**TEXTE SOURCE**
□ □ □ □
Tout près de la tombe du rabbin Yossef Knafo, j’ai pu dévoiler la tombe d’un éminent personnage de Mogador : il s’agit de celle de Rabbi Ytshak Ben Yaïch Halévy, rabbin très érudit, poète et publiciste. Il était correspondant du journal hébraïque de Varsovie Hatsfira. Dans ses articles, il fustigeait les mœurs de ses concitoyens et surtout leur tendance à aller prier sur les tombes des saints. Il était poète et co-auteur avec Rabbi David Yflah du livre Roni Vessimhi qui était un recueil de poèmes liturgiques, prédécesseur du recueil Chir Yédidot cité plus haut. L’eulogie sur sa tombe est un très beau poème philosophique. Qui était l’auteur de ce poème ? La richesse du style et du vocabulaire nous font penser, tout de suite, à ceux de Rabbi David Elkaïm.

Qui étaient les auteurs de ces textes si élaborés sur une grande partie de ces tombes ? Les épitaphes qui nous dévoilent leurs auteurs sont très rares ; l’une d’elles, celle de Rabbi David Yflah, porte une signature au bas de la pierre tombale : « Celui qui se lamente » H. Sebbag. La pierre tombale du grand poète Rabbi David Elkaïm contient une allusion qui nous dévoile le nom de l’auteur: Rabbi Mordekhay Zafrani. Rabbi Yossef Melca (1868-1957), chanteur et poète, a écrit plusieurs épitaphes ; son petit-fils, Haïm Melca, a conservé sept copies de ses épitaphes.

Le grand poète Rabbi David Elkaim

 

Le paytane-poète Rabbi Yossef Melca

 

L’original d’une épitaphe de Rabbi Yossef Melca

Voici la traduction de l’une d’elles :

Épitaphe de David Brami
Ici repose Un homme de valeur, amoureux de Sion
Homme pieux aimant sa nation
Serviteur de Dieu qui est aux cieux
Envers les pauvres bon et miséricordieux
Il a dû supporter pendant de longues années
Des souffrances, les nuits et les journées
Et voici que La Voix l’appelle :
Viens vers moi homme mortel
Et toi l’âme garde le silence
Pendant que vers mes cieux tu t’élances.
Et soudain il a fermé ses yeux pour toujours
Et ses enfants le pleurent nuit et jour.
Voici son nom vénérable :
David Brami
Décédé un jeudi 29 Iyar 5706 (1946)
□ □ □ □
**DONNÉES ENREGISTRÉES**
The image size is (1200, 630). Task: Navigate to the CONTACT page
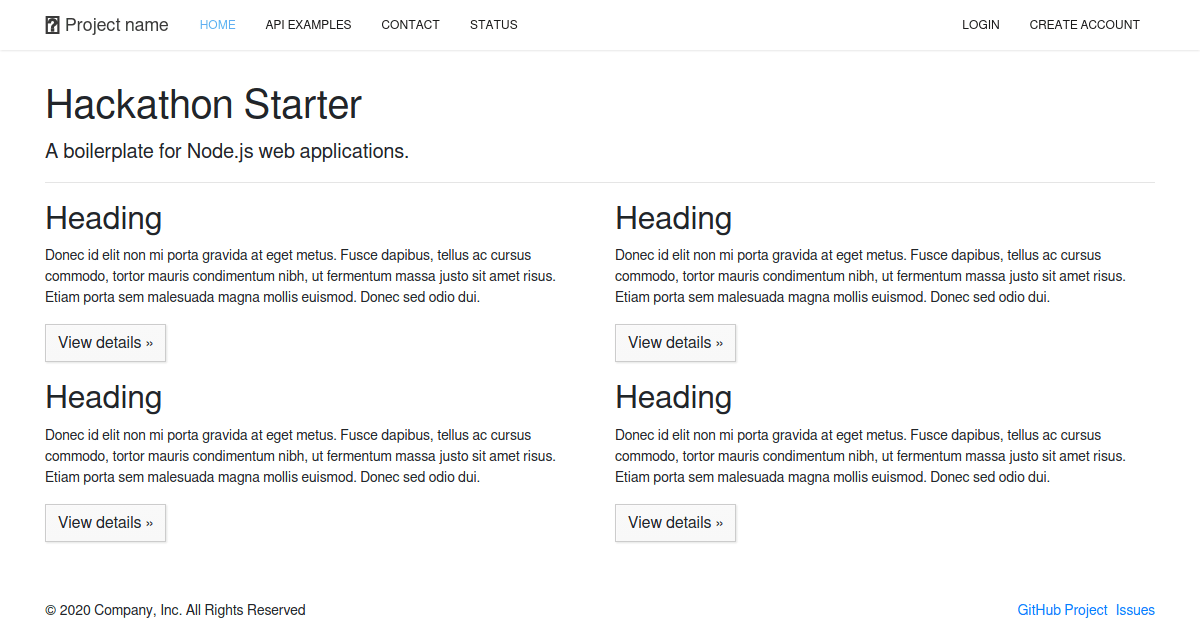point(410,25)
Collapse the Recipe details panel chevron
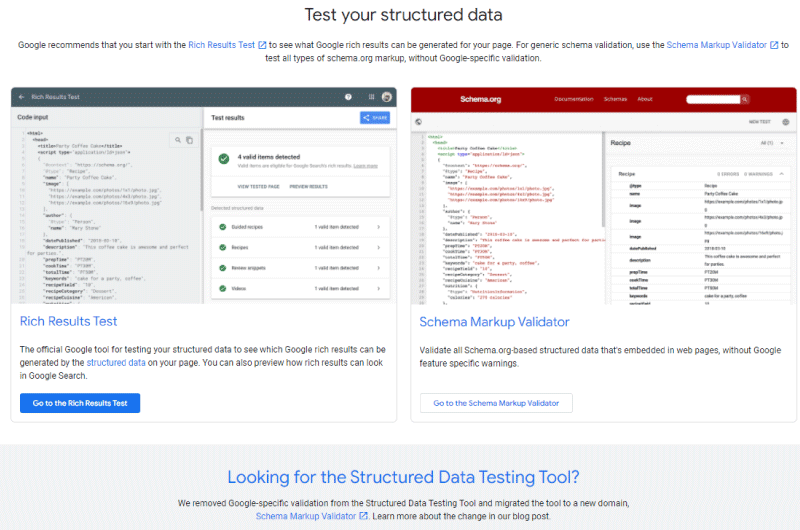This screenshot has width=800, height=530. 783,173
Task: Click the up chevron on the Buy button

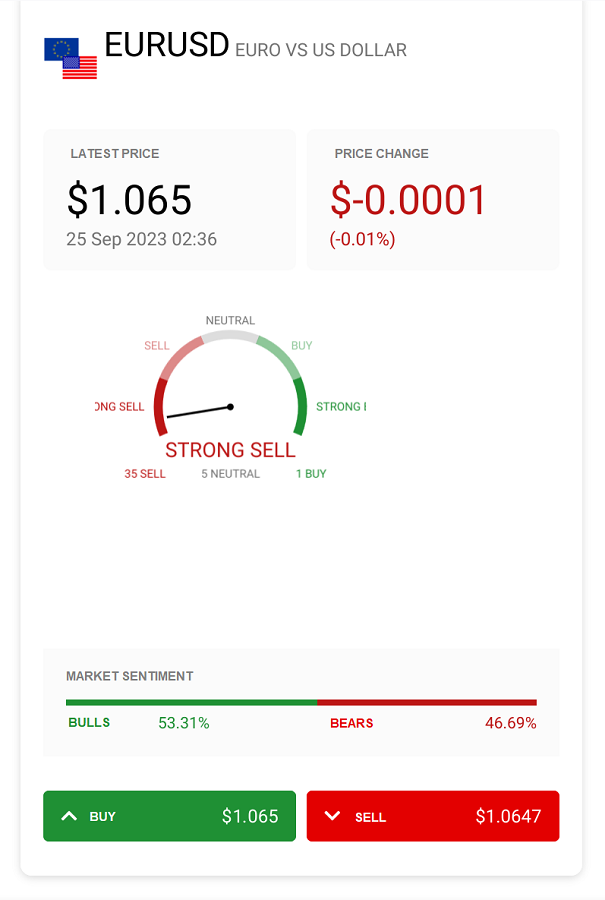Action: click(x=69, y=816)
□ □ □ □
**ÉNONCÉ 1**
Reproduisez mot pour mot, dans le passage sur les épitaphes de Mogador, le segment qui va de « Et soudain il » jusqu'à « Iyar 5706 (1946) ».
**ÉNONCÉ 2**
Reformulez sous forme de liste le paragraphe du passage sur les épitaphes de Mogador qui commence par « Qui étaient les auteurs de ces textes », en conservant ses faits principaux.
Les items enregistrés ne sont d'aucune utilité pour ce travail.

**SOLUTION PROPOSÉE 1**
Et soudain il a fermé ses yeux pour toujours
Et ses enfants le pleurent nuit et jour.
Voici son nom vénérable :
David Brami
Décédé un jeudi 29 Iyar 5706 (1946)

**SOLUTION PROPOSÉE 2**
- Les épitaphes qui révèlent leur auteur sont très rares.
- Celle de Rabbi David Yflah porte au bas de la pierre la signature « Celui qui se lamente » H. Sebbag.
- La pierre tombale de Rabbi David Elkaïm contient une allusion qui dévoile le nom de l'auteur : Rabbi Mordekhay Zafrani.
- Rabbi Yossef Melca (1868-1957), chanteur et poète, a écrit plusieurs épitaphes.
- Son petit-fils, Haïm Melca, en a conservé sept copies.